**Given exercise:** Switch "scrollbar thumb" to "scroll handle" in everything from the line containing "Click the Actual column header" down to the end of the data, and leave all else unchanged. Leave the pictures out of your answer.

**Material shown:**
▬▬▬

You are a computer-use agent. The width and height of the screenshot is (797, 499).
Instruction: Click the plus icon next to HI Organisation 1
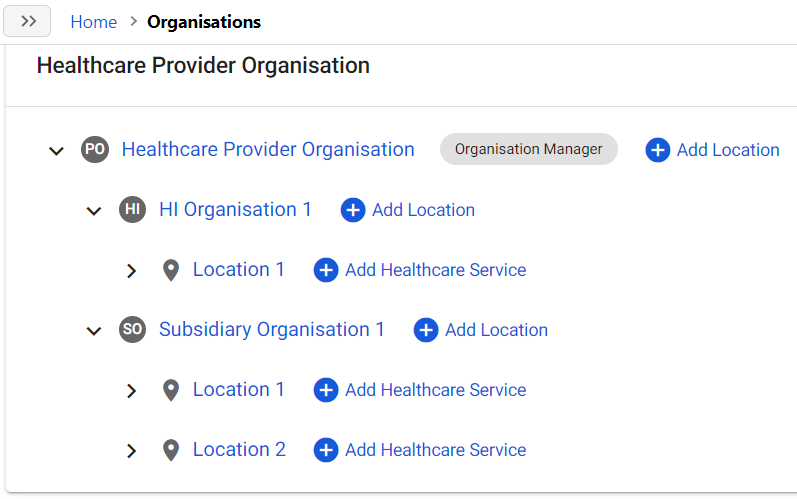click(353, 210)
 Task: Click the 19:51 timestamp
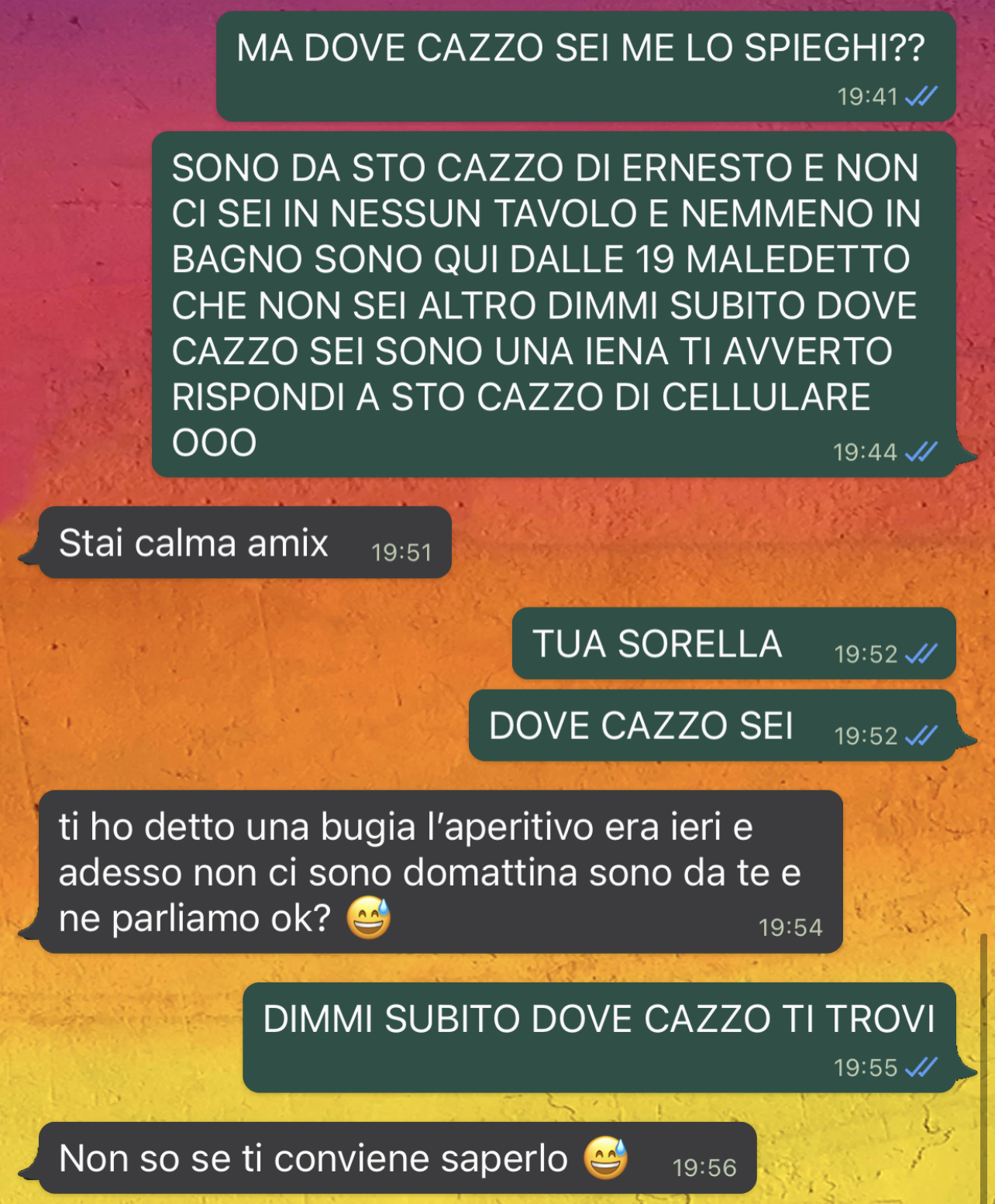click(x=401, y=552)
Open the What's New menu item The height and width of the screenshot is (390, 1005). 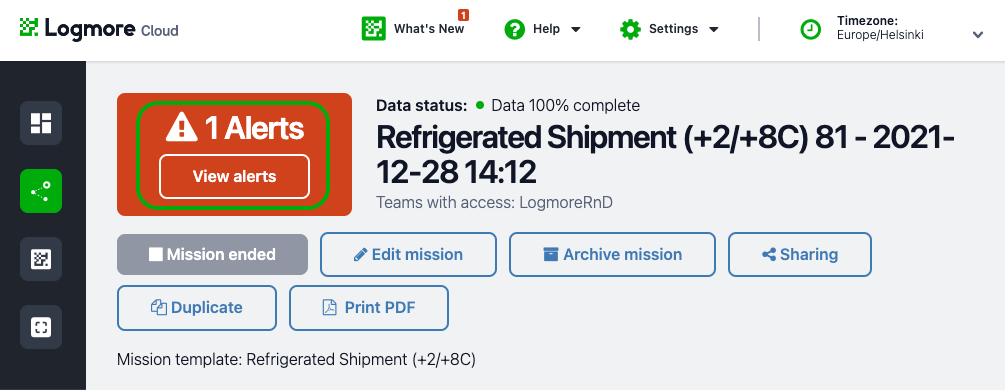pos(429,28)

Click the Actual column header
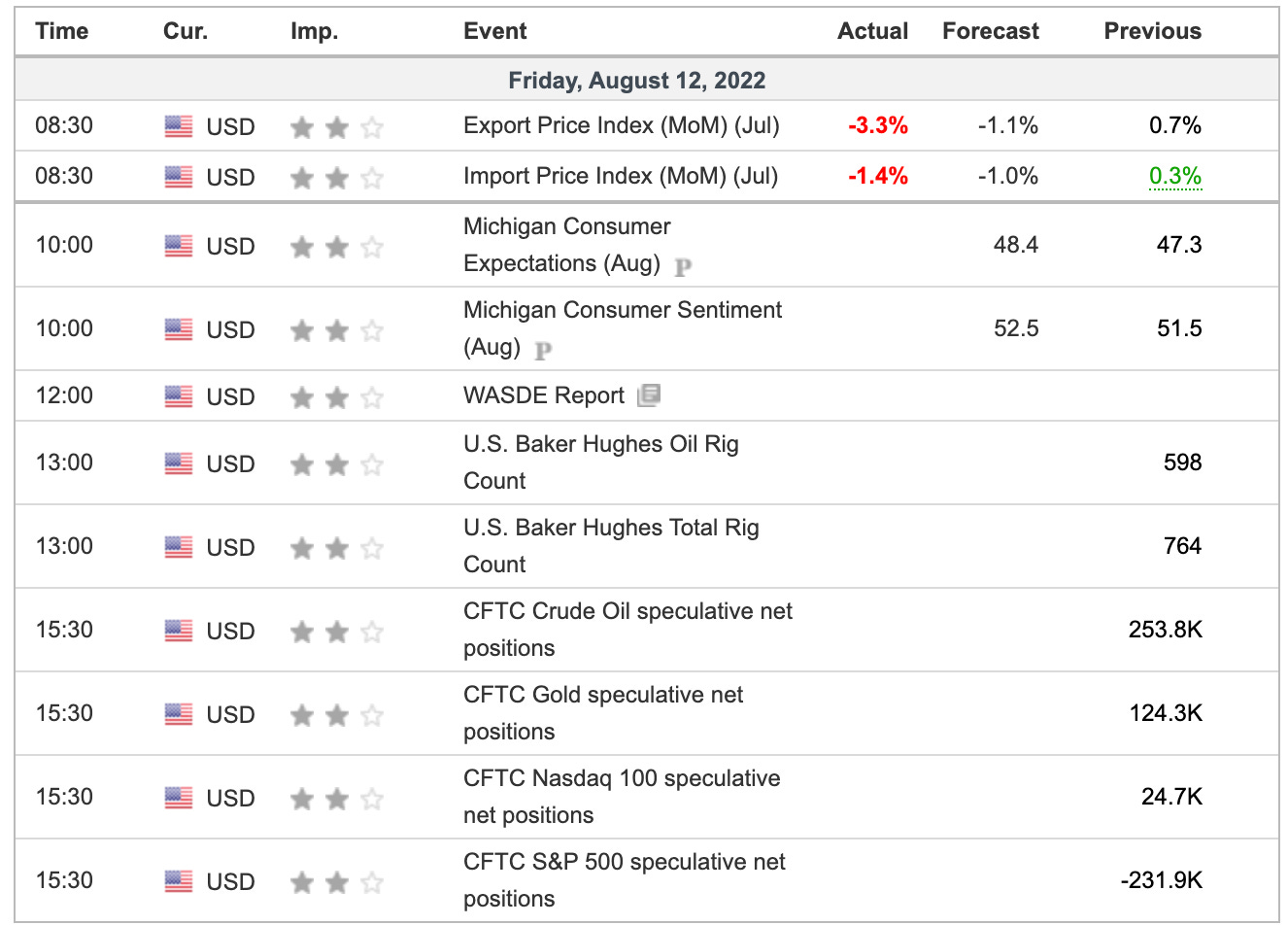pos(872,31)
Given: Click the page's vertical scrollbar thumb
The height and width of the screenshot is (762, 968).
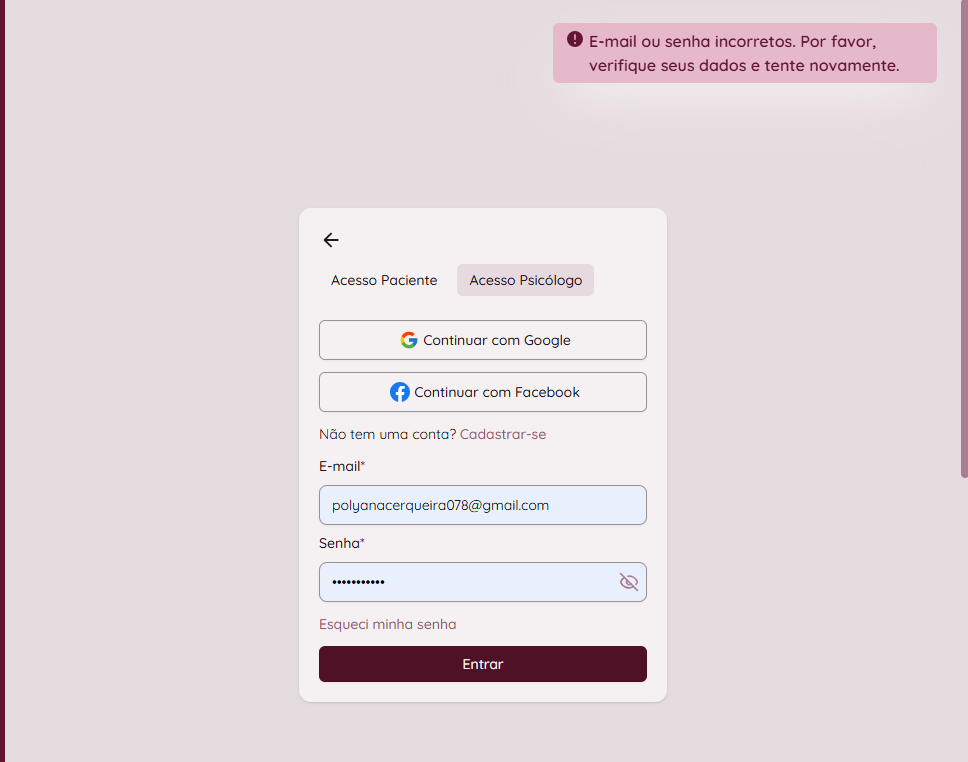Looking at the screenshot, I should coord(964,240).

▬▬▬

**Output:**
Click the Actual column header
pos(872,31)
Given: Click the page's vertical scroll handle
The height and width of the screenshot is (762, 968).
Looking at the screenshot, I should coord(964,240).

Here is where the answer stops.